« back to discussion

Just learned about Ripper in ruby

So I'm into the first part of this book. Absolutely fascinating and incredible book. I have owned my fair share of ruby books and this one sits at the top.

I am understanding concepts for questions I have had since the beginning that I never found answers for that satisfied me, or didn't leave me hanging (basically, where does the 'magic' come from, how are things parsed and compiled, what exactly is YARV and bytecode, etc.)

One part of the book talks about Ripper, and tool that comes with ruby which shows you how ruby parses your code at a base level.

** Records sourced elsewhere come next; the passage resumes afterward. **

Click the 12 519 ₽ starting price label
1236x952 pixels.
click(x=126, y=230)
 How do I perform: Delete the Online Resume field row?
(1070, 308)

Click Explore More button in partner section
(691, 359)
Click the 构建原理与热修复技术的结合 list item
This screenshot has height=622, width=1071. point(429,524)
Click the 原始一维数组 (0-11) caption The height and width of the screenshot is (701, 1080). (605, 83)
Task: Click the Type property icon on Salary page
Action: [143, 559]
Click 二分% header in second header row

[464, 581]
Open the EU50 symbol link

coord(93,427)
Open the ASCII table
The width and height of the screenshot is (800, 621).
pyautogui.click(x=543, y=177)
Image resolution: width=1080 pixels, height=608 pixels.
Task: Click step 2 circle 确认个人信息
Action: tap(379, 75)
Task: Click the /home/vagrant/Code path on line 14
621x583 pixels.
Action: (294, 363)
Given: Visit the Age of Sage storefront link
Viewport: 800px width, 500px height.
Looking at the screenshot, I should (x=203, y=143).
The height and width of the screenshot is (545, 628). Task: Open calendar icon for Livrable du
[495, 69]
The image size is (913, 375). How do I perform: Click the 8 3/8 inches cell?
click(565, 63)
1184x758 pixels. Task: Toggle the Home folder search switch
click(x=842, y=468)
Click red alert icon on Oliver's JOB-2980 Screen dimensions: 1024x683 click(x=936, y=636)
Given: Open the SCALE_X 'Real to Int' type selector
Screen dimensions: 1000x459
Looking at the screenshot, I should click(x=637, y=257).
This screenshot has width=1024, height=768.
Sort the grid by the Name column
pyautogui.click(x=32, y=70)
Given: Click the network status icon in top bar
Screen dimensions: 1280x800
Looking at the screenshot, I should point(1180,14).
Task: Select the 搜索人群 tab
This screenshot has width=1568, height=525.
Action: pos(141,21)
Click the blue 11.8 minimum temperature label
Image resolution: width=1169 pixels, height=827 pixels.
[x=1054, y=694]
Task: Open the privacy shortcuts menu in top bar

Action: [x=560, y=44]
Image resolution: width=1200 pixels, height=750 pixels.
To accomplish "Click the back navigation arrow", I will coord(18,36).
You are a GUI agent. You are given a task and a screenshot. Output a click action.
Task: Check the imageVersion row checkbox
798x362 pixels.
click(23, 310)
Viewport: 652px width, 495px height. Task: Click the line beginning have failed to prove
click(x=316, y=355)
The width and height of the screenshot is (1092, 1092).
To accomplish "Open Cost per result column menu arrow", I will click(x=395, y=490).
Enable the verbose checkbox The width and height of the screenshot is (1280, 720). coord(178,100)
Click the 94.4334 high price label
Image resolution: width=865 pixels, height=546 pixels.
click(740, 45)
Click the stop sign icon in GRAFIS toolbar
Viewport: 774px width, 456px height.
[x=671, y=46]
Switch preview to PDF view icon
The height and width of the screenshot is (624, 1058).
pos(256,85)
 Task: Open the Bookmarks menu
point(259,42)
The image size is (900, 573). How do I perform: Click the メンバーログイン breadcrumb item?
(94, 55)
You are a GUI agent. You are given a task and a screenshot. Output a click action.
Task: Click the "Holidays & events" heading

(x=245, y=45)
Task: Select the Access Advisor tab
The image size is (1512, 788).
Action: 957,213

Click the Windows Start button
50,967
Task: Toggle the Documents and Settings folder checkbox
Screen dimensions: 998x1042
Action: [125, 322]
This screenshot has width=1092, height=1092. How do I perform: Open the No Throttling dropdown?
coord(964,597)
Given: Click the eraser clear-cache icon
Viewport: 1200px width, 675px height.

Basically, ruby transforms your code three times before it even executes. These steps can be summarized as

tokenize -> parse -> compile

Without giving away too much of the book, I just wanted to paste a few code snippets for the first two steps, as I have never heard this tool mentioned anywhere else, and the results are very cool.

Tokenize: This step is basically breaking down your source code .rb files into small chunks or tokens. Syntax mistakes are not handled in this step, this is just breaking your code down into single characters or fragments.

Parse: This step is what actually what 'intelligently' can 'understand' the tokens, according to a very large set of grammar rules. These grammar rules are located in parse.y, a file which is over 10,000 lines long.

To use ripper, you just require it. Try some out in irb.

require 'ripper'

You can run Ripper.methods to see a few options, but here are the main ones going along with what I said above.

For the code snippet I will use:

puts "pineapple" * 3 if 1 < 2

First, to see just a simple list of tokens.

>> pp Ripper.tokenize('puts "pineapple"*3 if 1 < 2') yields:

["puts", " ", """, "pineapple", """, "*", "3", " ", "if", " ", "1", " ", "<", " ", "2"]

Not particularly fascinating, but you can see how ruby is finding keywords and recognizing ruby syntax.

next with lexical identification

>> pp Ripper.lex('puts "pineapple"*3 if 1 < 2') yields:

[[[1, 0], :on_ident, "puts"],
 [[1, 4], :on_sp, " "],
 [[1, 5], :on_tstring_beg, "\""],
 [[1, 6], :on_tstring_content, "pineapple"],
 [[1, 15], :on_tstring_end, "\""],
 [[1, 16], :on_op, "*"],
 [[1, 17], :on_int, "3"],
 [[1, 18], :on_sp, " "],
 [[1, 19], :on_kw, "if"],
 [[1, 21], :on_sp, " "],
 [[1, 22], :on_int, "1"],
 [[1, 23], :on_sp, " "],
 [[1, 24], :on_op, "<"],
 [[1, 25], :on_sp, " "],
 [[1, 26], :on_int, "2"]]

in the brackets are line and column, followed by the token itself in symbol format, followed by the code. These symbols correspond to the parse.y C code. For example :on_ident would be the same as tIDENTIFIER.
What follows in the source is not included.